Home>News Report> 2017> "Miracle professor" Embraces Life after Four Limbs Amputated
'Miracle professor' embraces life after four limbs amputated
2017/09/17 19:31:43
Kaohsiung, Sept. 17 (CNA) He is known to his students as the "miracle professor" after wowing them by showing up in class to teach just a year after nearly dying of an unknown infection that cost him all four of his limbs.
 
Wang Chih-yuan (王致遠), an assistant professor in business management at National Sun Yat-sen University in this southern Taiwan city, is the person whose arduous journey and whose resolve to stay alive has earned him a 2017 Fervent Global Love of Lives Award presented by the Taipei-based Chou Ta-kuan Cultural and Educational Foundation.
 
On Sunday, Wang told the public at a press conference how he chose to live with a positive mind.
 
"It's extremely painful when you've just lost four limbs," Wang said, admitting that the pain dragged him to the dark reaches of his mind and had him contemplating suicide.
 
But by changing his mental outlook and seeing his misfortune as an opportunity given him by the heavens to experience something extraordinary, he took his life back, he said.
 
In September 2015, Wang and his girlfriend went hiking in the mountains in eastern Taiwan.

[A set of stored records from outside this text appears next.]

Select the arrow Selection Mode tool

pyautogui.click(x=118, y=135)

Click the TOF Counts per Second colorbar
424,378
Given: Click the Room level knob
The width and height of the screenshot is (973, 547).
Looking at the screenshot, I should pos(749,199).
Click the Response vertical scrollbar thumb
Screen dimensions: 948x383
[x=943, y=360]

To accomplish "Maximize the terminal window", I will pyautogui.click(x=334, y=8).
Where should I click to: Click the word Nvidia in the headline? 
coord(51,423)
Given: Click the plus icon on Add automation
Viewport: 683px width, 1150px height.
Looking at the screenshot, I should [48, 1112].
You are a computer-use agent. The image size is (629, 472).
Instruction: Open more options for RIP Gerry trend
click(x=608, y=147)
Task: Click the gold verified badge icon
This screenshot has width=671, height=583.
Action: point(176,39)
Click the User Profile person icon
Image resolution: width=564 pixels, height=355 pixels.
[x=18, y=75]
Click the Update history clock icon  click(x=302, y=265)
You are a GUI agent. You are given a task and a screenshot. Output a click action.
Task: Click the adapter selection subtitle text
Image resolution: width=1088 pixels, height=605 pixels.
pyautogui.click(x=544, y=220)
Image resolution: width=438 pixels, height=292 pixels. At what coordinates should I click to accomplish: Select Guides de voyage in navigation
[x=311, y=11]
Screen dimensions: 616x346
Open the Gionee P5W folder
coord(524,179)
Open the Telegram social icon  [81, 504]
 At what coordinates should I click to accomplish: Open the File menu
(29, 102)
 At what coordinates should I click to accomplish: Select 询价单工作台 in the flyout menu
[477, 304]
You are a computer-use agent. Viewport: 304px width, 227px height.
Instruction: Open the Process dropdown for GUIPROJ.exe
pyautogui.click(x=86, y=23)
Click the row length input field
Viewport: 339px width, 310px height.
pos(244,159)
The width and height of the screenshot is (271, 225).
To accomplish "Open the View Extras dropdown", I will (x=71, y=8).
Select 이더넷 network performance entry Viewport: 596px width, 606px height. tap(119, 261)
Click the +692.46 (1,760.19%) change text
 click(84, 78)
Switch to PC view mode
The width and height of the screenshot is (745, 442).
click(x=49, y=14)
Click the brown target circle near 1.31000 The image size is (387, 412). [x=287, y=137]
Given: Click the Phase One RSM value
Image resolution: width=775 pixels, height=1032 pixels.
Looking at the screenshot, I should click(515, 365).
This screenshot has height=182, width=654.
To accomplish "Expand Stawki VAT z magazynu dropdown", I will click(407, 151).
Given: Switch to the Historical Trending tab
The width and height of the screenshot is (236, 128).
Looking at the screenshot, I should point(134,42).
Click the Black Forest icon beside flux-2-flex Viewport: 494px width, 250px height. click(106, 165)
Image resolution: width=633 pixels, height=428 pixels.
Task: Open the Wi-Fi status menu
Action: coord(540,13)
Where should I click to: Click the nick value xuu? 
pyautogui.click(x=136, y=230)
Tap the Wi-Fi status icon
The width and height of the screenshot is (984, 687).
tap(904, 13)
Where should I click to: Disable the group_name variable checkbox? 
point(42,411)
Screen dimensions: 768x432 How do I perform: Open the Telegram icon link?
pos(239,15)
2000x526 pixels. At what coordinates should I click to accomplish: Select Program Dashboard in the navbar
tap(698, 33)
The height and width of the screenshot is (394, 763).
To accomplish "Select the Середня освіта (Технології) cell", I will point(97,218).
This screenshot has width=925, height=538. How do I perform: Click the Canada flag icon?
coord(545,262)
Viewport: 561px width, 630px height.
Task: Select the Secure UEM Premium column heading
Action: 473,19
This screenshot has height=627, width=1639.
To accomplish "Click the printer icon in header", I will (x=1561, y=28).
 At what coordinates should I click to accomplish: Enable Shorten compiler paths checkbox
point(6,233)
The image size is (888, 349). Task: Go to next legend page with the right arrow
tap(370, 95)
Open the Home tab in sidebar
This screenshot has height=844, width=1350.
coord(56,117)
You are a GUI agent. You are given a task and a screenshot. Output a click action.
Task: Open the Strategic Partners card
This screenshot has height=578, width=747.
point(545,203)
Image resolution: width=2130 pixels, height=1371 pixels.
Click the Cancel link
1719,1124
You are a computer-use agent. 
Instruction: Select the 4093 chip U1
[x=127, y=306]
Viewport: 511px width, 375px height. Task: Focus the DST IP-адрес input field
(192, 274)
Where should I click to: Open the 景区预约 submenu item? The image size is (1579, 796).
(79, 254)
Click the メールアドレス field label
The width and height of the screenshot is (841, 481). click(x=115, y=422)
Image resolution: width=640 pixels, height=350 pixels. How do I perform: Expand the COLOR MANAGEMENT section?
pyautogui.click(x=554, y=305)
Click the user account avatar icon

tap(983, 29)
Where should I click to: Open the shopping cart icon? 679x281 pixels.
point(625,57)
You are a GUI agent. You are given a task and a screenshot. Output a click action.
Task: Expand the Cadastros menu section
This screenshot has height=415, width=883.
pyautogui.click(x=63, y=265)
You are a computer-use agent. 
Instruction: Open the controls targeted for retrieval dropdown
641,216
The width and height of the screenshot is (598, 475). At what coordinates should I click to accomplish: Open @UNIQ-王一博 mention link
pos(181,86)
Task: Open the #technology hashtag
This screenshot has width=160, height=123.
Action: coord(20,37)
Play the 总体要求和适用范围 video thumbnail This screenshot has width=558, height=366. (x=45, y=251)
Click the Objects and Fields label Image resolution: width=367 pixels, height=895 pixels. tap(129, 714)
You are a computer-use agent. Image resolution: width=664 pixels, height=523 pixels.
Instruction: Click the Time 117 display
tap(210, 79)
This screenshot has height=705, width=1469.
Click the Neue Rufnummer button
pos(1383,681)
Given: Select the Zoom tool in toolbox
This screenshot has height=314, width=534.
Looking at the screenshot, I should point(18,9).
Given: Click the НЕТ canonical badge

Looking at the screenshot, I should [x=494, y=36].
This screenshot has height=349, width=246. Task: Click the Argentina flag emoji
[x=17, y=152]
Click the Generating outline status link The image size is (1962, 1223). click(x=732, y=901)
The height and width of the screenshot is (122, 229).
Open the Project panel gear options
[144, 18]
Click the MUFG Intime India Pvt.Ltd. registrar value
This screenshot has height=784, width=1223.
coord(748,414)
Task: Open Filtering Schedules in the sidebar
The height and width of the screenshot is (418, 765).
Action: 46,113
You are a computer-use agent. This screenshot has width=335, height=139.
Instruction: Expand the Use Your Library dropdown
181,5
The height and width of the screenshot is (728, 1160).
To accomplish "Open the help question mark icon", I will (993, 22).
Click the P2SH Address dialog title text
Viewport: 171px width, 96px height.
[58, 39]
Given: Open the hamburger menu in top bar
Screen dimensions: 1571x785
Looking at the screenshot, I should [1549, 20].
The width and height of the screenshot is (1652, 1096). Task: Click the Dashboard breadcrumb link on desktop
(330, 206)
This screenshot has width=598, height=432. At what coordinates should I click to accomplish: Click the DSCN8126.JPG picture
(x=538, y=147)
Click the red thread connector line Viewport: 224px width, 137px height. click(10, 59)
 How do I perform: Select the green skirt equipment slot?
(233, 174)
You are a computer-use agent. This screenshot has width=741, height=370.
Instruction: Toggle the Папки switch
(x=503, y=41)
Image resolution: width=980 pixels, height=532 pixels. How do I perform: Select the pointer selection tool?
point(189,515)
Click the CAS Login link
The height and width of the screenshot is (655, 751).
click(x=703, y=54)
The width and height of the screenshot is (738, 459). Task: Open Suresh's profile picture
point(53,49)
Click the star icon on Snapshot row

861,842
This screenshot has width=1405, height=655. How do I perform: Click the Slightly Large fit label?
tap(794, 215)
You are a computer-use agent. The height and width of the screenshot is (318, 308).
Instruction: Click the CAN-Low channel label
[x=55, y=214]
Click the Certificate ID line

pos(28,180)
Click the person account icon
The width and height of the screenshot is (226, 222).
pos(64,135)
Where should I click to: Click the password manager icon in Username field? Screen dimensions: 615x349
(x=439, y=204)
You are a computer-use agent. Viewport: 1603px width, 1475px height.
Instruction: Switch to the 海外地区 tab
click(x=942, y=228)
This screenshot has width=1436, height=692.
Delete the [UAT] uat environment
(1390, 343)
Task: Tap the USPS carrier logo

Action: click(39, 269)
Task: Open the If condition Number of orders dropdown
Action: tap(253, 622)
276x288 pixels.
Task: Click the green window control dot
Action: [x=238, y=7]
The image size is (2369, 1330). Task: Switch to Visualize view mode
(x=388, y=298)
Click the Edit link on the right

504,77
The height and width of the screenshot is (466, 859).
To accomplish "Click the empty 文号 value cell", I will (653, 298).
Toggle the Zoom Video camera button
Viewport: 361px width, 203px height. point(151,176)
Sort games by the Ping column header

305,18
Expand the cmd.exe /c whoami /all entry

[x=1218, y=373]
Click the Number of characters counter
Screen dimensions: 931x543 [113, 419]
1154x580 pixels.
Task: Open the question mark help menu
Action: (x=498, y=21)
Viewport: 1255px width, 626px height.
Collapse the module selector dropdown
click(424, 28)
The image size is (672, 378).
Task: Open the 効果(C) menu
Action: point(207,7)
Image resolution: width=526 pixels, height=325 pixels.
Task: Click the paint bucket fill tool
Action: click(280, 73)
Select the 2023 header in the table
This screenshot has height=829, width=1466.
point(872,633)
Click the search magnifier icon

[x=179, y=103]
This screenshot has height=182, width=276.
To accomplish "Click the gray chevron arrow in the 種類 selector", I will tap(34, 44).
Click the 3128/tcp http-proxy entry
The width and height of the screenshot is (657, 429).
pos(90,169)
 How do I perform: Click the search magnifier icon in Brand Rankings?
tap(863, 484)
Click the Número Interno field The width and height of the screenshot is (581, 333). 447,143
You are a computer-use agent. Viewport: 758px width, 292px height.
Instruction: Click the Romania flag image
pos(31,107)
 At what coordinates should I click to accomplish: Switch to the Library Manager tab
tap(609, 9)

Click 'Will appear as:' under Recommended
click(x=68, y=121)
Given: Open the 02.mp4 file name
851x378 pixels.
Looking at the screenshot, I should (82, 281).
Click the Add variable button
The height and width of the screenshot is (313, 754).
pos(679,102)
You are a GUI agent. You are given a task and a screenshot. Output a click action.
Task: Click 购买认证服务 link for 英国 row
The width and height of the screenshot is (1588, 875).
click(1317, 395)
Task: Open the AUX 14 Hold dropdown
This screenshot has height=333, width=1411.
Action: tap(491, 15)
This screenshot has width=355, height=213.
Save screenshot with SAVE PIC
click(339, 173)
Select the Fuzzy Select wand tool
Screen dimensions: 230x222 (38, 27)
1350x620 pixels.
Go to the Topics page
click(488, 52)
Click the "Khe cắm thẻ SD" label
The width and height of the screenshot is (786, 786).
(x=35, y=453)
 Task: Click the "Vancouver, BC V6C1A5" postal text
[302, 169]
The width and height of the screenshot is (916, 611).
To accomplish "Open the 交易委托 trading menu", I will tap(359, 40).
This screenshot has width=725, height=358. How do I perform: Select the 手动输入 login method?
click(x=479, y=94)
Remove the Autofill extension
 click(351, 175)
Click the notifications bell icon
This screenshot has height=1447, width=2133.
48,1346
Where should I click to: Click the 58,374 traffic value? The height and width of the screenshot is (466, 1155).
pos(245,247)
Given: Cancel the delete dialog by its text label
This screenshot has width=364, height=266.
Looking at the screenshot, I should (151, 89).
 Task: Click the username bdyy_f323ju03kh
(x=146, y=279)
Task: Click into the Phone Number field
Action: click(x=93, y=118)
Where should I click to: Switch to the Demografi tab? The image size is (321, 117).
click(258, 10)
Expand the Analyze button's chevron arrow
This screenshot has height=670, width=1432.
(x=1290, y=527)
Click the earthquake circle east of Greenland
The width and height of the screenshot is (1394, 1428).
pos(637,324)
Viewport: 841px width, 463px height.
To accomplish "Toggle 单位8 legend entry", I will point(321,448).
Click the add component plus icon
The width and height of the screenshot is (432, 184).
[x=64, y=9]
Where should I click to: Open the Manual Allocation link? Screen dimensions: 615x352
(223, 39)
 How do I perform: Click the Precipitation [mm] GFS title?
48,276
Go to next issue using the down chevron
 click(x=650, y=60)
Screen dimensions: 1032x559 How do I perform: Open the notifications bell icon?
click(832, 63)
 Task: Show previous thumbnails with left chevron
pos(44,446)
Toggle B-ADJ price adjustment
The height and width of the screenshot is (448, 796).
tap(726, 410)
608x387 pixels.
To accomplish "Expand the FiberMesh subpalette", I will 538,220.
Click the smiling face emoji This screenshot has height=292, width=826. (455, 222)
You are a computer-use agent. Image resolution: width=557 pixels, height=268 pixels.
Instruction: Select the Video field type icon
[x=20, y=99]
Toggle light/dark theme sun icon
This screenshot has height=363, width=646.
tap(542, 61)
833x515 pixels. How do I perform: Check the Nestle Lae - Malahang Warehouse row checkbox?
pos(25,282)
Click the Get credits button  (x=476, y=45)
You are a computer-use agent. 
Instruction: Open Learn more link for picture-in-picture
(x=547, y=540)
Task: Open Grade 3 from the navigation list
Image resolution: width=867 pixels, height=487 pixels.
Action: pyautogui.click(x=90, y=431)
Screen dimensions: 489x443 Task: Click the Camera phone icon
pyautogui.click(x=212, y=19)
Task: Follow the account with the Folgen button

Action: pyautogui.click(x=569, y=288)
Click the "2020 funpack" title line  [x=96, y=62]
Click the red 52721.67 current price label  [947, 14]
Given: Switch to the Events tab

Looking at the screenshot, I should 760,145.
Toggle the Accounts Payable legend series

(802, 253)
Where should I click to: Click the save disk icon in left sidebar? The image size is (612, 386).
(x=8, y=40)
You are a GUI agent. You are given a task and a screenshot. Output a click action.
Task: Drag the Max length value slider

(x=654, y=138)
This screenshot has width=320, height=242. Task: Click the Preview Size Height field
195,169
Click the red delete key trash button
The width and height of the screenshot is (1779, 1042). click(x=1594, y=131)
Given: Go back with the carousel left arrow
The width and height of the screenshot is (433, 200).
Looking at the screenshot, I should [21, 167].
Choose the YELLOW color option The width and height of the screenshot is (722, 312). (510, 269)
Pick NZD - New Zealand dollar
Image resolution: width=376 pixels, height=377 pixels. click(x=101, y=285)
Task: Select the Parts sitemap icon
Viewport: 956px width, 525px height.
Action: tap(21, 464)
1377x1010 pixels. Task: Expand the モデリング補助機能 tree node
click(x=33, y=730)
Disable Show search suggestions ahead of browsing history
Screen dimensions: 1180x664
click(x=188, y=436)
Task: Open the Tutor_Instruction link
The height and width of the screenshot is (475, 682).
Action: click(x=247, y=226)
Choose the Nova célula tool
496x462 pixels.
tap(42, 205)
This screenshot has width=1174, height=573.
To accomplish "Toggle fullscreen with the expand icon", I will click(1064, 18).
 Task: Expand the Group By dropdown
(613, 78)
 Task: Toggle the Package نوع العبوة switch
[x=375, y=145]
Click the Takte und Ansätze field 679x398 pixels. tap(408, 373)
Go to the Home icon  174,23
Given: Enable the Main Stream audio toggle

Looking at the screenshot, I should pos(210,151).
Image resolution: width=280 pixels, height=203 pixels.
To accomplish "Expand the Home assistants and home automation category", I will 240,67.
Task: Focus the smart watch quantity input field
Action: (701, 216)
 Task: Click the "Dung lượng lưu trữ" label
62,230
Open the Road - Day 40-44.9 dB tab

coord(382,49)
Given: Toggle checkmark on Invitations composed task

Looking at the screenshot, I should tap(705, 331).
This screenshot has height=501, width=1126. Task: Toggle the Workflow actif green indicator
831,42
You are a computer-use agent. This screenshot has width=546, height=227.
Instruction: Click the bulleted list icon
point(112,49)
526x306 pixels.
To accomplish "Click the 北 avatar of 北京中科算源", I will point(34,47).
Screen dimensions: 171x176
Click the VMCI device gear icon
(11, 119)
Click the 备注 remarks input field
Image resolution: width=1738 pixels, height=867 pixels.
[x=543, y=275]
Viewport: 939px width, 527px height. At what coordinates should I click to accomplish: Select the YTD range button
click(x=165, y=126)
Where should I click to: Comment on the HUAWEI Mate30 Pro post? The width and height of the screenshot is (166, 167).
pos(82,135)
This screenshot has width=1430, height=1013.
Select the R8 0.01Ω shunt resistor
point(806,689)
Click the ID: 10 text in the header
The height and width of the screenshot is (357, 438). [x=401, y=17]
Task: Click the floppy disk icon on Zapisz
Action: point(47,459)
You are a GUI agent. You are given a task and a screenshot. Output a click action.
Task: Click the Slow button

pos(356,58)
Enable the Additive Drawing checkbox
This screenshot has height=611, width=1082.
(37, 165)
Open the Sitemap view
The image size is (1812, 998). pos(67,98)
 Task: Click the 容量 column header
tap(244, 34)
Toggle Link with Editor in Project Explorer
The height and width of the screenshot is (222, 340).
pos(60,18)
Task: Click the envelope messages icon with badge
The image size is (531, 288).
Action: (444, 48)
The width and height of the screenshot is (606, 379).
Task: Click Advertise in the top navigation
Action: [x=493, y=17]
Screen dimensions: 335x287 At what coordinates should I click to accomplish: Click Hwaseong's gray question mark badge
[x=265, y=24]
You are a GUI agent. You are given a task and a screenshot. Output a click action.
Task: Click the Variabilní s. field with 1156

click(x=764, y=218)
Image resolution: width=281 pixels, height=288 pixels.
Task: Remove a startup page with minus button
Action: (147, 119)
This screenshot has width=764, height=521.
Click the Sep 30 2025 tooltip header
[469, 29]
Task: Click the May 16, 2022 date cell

After their return, Wang developed a steady fever and was admitted to a hospital in Kaohsiung, southern Taiwan.
 
There he was diagnosed as having an unknown infection, which led to the failure of multiple organs.
 
Wang was eventually rescued from death's hands, but doctors had to amputate his four limbs that were infected with necrosis-causing bacteria as doctors fought to save his life, according to the foundation.
 
With artificial arms and legs, Wang resumed his teaching career at the university on Sept. 21, 2016, and students honored his return by calling out "miracle" when he stood at the podium, the foundation said.
 
In March this year, Wang received a surgical transplant for both his arms after he was dissatisfied with his electronic ones, which he complained did not allow him to function on his own.
 
He said Sunday that he is still trying to get used to his new hands, and while they are not as nimble as he would hope, "at least they are mine, allowing me to pick my nose and satisfy an itch."
 
Wang said he hoped he could type on a computer keyboard with his 10 fingers in the future.
 
The loss of limbs, though tormenting, was like a "special opportunity" given to him by the heavens, Wang said, which allowed him to experience what the average person never encounters, such as being fitted with artificial arms and legs and getting arm transplants.
 
"Now I know it's a blessing to be able to go to the bathroom or take a shower on my own," he said.
 
The Chou Ta-kuan Cultural and Educational Foundation was established in memory of child cancer fighter Chou Ta-kuan (周大觀), who died in 1997 at the age of 10.
 
The "Fervent Global Love of Lives Award" was set up by his parents to commemorate Chou's love of life and indomitable spirit and to encourage people to cherish and respect life.